With four weeks before the former FTX founder’s criminal trial will begin in New York, his bid for return to bail was rejected.
A US Court of Appeals has thrown out Sam Bankman-Fried request to be immediately released ahead of his criminal trial. With four weeks before the former FTX founder’s criminal trial will begin in New York, his bid for return to bail was rejected.
Sam Bankman-Fried loses release bid
Sam Bankman-Fried has requested that he be released to prepare for his upcoming criminal trial. His trial is to start on October 3.
A 2nd United States Circuit Court of Appeals in Manhattan denied SBF’s request but noted that it would ask the next available three-judge panel to consider it.
Clerk of the Court Catherine O’Hogan Wolfe noted that the request for immediate release from the Brooklyn jail was rejected.
“The motion for pretrial release is referred to the next available three-judge panel,” said Wolfe. “To the extent Appellant requests his immediate release pending decision by the three-judge panel, that request is denied.”

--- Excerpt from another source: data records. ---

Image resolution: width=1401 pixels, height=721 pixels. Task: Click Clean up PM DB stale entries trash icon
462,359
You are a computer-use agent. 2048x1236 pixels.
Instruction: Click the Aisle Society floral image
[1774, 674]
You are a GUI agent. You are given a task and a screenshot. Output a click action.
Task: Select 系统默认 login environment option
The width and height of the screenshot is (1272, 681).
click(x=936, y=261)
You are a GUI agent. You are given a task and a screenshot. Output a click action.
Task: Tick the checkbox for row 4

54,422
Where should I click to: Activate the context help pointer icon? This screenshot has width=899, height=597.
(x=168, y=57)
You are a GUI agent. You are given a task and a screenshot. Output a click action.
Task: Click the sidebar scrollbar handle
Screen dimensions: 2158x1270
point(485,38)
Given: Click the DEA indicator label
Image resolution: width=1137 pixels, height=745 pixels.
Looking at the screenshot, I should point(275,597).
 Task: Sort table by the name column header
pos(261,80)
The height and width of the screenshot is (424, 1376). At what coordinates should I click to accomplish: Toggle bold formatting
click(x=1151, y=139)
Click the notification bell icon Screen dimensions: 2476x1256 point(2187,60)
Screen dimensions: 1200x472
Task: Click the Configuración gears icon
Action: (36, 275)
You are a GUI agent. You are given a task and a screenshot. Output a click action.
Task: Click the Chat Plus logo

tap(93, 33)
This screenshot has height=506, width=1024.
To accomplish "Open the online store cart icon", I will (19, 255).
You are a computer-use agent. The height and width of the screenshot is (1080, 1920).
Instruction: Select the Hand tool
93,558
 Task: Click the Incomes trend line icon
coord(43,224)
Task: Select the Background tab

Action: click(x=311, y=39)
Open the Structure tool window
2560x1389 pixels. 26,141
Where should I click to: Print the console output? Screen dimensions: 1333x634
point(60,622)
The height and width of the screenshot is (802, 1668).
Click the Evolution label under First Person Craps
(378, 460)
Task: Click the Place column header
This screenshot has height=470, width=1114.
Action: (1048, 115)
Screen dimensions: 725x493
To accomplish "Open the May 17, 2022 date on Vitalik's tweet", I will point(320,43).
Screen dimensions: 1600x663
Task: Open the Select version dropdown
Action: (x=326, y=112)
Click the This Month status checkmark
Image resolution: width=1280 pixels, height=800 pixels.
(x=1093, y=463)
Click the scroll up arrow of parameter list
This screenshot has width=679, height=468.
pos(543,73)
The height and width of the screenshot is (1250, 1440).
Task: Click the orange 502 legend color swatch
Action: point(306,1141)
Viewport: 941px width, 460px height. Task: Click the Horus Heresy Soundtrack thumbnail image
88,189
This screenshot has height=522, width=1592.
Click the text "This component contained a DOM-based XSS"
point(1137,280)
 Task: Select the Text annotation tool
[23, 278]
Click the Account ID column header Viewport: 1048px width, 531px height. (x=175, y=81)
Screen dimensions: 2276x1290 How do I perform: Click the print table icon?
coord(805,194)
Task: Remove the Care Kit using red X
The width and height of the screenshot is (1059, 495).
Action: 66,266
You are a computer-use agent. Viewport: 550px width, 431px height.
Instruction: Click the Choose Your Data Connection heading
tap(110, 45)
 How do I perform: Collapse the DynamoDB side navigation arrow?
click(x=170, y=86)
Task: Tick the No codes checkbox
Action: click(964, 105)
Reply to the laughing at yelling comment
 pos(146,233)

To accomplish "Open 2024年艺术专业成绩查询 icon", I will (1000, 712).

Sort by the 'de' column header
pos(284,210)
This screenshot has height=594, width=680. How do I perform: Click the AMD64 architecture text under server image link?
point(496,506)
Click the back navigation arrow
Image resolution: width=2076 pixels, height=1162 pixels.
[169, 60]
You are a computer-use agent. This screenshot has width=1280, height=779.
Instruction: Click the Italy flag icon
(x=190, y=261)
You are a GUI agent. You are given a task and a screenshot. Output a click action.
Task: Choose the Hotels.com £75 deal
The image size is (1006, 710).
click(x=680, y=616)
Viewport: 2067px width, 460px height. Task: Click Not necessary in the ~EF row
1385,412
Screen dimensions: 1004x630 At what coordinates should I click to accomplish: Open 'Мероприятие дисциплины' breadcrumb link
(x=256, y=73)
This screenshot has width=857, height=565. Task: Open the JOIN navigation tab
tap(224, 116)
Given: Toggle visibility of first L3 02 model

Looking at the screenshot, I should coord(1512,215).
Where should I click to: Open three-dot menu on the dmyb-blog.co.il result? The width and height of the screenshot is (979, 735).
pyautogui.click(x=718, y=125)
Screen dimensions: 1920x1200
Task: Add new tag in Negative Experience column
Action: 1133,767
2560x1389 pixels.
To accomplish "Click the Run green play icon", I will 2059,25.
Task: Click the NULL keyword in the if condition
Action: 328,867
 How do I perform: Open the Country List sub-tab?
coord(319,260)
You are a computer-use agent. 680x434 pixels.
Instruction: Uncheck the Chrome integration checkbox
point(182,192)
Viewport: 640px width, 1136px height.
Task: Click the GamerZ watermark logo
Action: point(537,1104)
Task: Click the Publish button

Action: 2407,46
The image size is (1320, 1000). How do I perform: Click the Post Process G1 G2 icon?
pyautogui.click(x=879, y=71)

FTX Founder appealed Kaplan’s decision
The former FTX’s CEO had appealed Judge Kaplan decision to revoke his bail some weeks ago. Sam Bankman-Fried had pleaded not guilty to fraud and conspiracy charges, and the allegations of witness tampering was not to intimidate Caroline Ellison (his former colleague and romantic interest) but to defend his reputation.
Bankman-Fried’s attorneys stated in court documents on Tuesday that the plan to allow him several hours daily to analyze evidence on a laptop at the Metropolitan Detention Center in Brooklyn has been insufficient. They claimed that he lost more time over the weekend after having to spend more than four hours on Friday in his cell for a prisoner count.
In response to these worries, the US Attorney’s office in Manhattan disclosed that the detention facility had given permission for Bankman-Fried to buy a second laptop. Although the defense has not formally requested a trial postponement, Judge Kaplan has indicated that he is willing to do so.
“If the defendant in good conscience feels that he needs a postponement … they can ask,” Kaplan said.